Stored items

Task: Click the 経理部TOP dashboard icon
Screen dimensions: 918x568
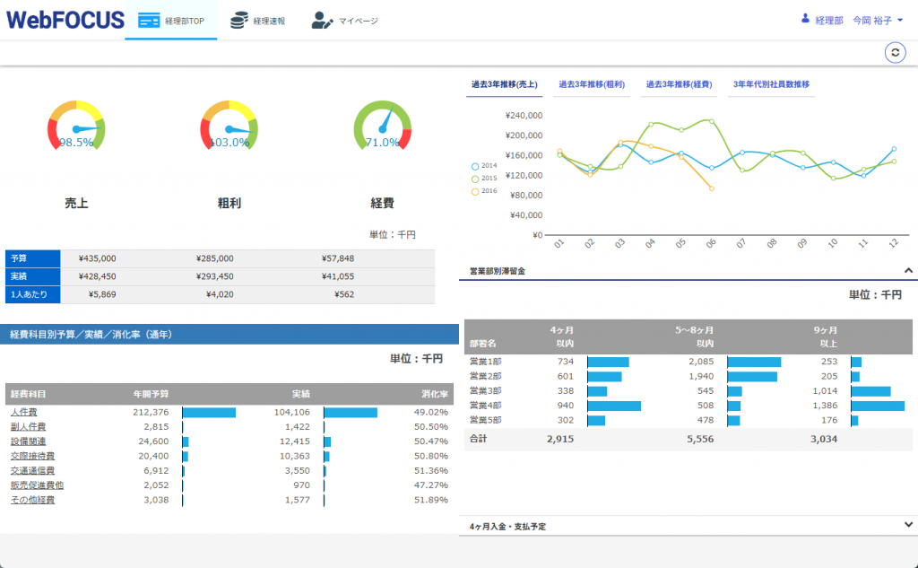Action: click(x=149, y=21)
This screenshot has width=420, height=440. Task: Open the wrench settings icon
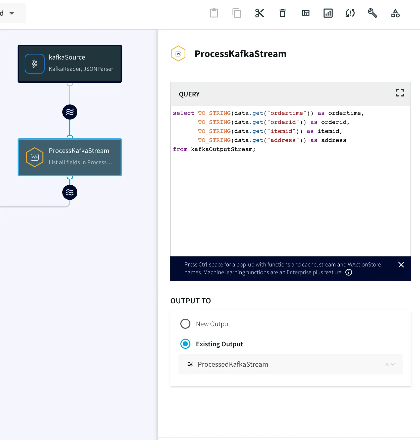click(x=372, y=13)
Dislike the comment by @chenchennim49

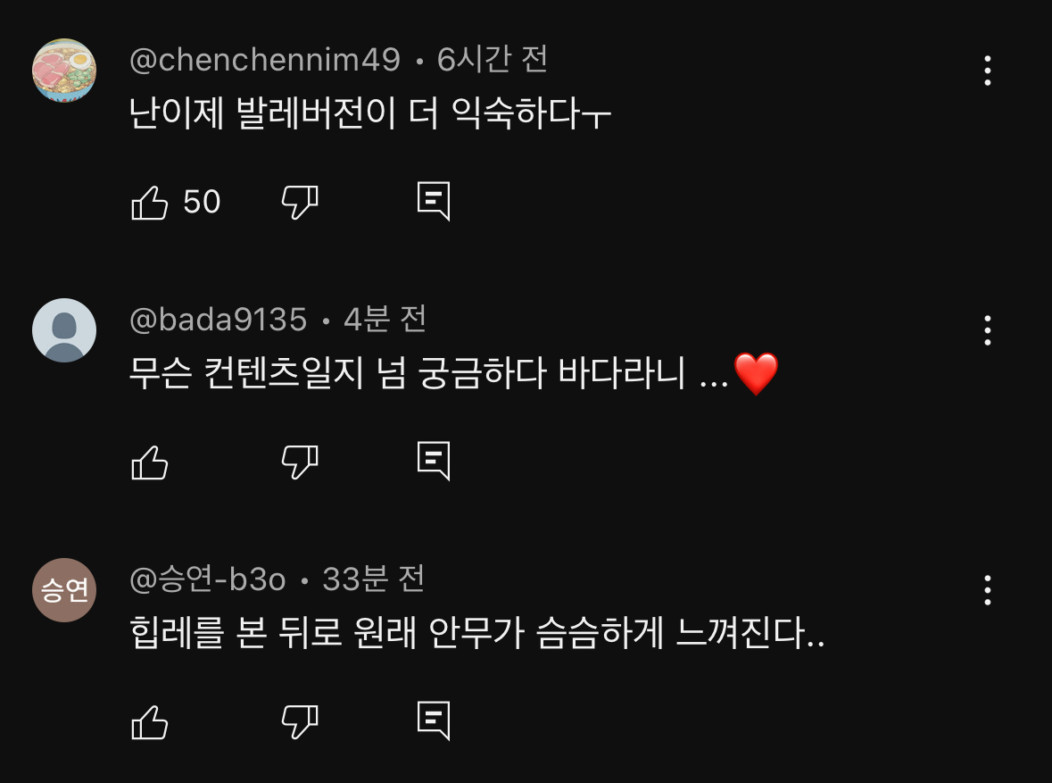(x=300, y=203)
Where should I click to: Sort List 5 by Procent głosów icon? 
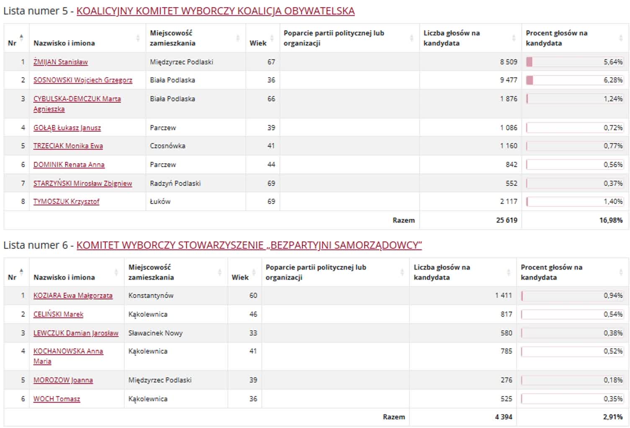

* Work item: From the line containing "This screenshot has" down to the last line of the entries above, copy each line exactly and nothing more. Leave pictures out.

* Solution for this problem:
This screenshot has width=420, height=440. Task: Open the wrench settings icon
click(x=372, y=13)
Dislike the comment by @chenchennim49

(x=300, y=203)
Where should I click to: Sort List 5 by Procent głosów icon? 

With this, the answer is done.